NHS Employers is an organisation which acts on behalf of NHS trusts in the National Health Service in England and Wales. It was formed in 2004, is part of the NHS Confederation, and negotiates contracts with healthcare staff on behalf of the government.

History
In January 2004 the Department of Health announced the responsibility for negotiating staff terms and conditions was to be devolved by them to the NHS Confederation. In November 2004 NHS Employers was formed, and became the body that negotiates healthcare staff contracts on behalf of the government.
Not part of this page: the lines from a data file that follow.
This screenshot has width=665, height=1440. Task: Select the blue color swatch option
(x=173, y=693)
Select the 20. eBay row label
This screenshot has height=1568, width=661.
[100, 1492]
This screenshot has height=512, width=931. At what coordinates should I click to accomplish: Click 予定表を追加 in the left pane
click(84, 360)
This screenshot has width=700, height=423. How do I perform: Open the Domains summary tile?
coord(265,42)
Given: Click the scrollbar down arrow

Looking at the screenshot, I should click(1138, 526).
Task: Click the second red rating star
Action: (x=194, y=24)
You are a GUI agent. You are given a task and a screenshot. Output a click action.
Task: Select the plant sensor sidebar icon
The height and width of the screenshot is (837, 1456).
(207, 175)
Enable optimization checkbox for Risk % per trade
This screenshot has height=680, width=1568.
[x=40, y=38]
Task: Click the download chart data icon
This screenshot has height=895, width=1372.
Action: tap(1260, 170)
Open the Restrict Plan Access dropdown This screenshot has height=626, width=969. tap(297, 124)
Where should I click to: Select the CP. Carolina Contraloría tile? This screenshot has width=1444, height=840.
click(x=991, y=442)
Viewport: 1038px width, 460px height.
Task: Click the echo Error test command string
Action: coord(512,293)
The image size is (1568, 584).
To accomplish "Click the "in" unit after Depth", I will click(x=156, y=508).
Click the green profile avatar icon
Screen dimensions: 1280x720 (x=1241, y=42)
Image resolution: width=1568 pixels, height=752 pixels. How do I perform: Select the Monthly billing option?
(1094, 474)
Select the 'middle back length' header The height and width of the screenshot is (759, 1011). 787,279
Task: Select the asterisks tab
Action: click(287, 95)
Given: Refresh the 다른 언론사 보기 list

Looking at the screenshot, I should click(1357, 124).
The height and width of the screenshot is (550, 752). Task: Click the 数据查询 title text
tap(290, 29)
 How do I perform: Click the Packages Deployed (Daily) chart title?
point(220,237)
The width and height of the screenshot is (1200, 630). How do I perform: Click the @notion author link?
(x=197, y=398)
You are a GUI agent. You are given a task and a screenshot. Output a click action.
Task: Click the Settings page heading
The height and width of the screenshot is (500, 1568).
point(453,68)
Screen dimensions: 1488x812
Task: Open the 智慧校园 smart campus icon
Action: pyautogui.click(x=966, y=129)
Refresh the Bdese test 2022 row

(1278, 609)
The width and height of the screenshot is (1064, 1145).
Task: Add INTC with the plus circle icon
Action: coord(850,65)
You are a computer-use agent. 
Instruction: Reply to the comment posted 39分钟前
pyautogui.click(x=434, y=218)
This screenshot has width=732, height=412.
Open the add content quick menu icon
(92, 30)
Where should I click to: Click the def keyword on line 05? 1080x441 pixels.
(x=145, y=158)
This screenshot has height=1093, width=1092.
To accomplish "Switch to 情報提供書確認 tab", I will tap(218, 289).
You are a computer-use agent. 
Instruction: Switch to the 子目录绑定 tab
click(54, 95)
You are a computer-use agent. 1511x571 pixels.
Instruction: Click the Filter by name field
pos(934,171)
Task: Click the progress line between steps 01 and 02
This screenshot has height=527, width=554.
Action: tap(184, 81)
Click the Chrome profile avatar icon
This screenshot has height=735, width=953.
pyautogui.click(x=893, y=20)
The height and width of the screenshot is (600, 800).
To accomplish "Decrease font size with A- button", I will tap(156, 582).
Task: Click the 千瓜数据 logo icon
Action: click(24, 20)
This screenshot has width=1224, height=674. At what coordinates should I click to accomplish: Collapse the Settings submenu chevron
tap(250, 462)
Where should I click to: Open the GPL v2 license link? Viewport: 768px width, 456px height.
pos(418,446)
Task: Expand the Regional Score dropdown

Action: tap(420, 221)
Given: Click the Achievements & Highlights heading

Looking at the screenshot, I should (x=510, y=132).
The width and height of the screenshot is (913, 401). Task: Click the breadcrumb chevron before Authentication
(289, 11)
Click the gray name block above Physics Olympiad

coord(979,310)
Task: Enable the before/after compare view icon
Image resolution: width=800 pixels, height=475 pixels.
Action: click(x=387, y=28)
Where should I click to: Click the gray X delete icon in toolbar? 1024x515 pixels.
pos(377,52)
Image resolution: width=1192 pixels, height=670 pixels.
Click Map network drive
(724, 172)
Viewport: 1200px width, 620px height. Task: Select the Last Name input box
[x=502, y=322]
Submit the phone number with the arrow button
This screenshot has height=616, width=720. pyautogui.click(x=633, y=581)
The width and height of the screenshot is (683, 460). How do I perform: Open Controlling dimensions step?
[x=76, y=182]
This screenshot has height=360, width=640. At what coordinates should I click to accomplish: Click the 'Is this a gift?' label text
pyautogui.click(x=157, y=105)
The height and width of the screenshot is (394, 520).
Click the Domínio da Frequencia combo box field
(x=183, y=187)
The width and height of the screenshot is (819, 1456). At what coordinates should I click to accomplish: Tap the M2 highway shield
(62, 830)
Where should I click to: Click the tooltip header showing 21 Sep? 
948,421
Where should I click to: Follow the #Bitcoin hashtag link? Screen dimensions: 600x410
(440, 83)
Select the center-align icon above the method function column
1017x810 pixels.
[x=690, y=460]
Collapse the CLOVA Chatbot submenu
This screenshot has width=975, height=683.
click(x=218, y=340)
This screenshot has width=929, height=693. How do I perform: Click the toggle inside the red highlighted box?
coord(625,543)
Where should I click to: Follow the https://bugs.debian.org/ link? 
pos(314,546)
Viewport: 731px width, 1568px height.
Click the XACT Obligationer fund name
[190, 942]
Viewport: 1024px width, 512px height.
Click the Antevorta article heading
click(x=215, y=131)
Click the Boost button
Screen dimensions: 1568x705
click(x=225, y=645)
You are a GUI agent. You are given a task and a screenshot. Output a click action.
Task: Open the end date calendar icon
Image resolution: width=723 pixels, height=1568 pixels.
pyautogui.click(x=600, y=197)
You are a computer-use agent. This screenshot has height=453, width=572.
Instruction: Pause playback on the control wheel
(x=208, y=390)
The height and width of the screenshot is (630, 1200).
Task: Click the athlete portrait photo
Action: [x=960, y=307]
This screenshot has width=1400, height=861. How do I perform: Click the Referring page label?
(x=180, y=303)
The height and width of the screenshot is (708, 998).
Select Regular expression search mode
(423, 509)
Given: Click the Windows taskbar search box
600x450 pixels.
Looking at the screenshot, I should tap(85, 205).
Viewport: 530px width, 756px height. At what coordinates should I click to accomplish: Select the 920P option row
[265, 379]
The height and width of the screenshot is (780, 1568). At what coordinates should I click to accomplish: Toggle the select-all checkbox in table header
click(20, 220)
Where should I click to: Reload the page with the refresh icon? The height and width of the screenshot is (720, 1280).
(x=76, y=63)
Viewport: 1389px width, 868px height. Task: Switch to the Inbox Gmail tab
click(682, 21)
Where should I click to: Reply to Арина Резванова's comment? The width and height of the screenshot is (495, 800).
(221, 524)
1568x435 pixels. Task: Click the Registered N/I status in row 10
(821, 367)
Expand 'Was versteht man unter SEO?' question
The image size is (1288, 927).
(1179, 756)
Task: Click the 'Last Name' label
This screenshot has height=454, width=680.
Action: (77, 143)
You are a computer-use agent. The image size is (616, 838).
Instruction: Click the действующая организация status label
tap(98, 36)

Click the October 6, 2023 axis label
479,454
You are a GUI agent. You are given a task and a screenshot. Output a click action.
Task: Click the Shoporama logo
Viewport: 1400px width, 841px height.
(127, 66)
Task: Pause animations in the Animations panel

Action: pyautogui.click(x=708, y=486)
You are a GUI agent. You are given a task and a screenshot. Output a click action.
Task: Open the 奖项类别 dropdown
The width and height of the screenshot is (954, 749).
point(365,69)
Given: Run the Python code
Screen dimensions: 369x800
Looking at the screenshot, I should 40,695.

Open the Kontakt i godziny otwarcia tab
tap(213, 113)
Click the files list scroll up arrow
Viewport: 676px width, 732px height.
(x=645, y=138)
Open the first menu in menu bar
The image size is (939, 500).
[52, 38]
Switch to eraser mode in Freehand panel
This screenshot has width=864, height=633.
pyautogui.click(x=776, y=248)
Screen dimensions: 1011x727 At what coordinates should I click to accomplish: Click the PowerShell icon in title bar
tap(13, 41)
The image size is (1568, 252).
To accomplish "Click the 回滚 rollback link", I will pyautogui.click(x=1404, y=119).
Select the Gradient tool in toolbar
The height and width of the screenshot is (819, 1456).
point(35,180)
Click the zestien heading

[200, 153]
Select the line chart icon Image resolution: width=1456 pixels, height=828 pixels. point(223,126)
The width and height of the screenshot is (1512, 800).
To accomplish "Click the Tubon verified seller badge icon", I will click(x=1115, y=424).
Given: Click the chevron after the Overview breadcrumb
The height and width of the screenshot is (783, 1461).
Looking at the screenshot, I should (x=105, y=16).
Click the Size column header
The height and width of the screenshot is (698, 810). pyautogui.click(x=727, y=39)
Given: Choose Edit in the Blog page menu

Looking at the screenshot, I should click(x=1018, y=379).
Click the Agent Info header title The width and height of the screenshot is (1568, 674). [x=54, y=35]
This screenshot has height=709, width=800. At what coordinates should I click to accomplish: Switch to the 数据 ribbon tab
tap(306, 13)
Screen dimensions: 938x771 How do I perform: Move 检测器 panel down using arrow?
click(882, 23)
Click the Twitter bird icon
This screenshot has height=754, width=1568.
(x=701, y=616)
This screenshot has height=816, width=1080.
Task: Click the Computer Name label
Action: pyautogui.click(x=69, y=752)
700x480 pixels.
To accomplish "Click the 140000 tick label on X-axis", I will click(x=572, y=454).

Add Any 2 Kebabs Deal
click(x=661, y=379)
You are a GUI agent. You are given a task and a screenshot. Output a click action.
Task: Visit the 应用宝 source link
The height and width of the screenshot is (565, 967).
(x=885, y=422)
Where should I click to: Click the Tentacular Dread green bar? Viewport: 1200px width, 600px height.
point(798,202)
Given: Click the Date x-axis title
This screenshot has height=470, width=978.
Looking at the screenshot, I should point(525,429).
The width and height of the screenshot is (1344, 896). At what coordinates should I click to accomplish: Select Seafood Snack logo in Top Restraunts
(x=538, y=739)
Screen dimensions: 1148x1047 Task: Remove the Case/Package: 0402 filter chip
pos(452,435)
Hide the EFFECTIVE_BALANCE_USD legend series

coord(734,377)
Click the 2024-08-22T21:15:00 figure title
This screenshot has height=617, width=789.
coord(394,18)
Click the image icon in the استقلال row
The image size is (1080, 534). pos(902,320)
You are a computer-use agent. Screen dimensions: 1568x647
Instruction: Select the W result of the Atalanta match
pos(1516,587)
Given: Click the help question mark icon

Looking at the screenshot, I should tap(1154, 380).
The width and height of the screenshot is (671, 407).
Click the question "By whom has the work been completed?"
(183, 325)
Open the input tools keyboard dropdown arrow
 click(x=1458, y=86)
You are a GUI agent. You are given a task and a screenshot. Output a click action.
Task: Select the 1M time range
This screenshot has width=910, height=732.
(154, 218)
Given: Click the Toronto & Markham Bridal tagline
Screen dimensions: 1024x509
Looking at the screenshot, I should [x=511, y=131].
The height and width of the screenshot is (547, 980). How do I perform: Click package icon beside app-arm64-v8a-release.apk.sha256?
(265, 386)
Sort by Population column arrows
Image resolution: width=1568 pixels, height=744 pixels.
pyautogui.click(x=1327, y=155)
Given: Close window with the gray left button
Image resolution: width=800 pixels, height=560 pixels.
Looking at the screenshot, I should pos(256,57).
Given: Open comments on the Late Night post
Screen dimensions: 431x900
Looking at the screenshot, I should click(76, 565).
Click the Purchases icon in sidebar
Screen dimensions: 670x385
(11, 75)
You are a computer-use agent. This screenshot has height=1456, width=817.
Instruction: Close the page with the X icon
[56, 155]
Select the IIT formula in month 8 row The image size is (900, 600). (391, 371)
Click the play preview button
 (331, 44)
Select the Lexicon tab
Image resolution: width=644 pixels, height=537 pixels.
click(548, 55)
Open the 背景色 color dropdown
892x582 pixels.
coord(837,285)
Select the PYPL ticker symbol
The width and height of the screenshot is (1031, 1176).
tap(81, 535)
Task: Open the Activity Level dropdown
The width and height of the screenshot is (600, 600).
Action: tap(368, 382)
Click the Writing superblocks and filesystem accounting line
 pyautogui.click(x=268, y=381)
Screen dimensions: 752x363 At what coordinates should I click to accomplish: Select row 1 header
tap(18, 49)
They regularly collect and analyse the views of employers.

In September 2014, Danny Mortimer was named Chief Executive of NHS Employers, succeeding Dean Royles.

Initiatives
In 2005, most NHS trusts estimated that around half of their staff were suffering from workplace stress, but less than a third of health service managers that responded were able to say that their trusts had a stress management policy at the time.

In 2012 they launched a Speaking Up Charter, asking NHS trusts to commit to actions that would help staff to raise concerns.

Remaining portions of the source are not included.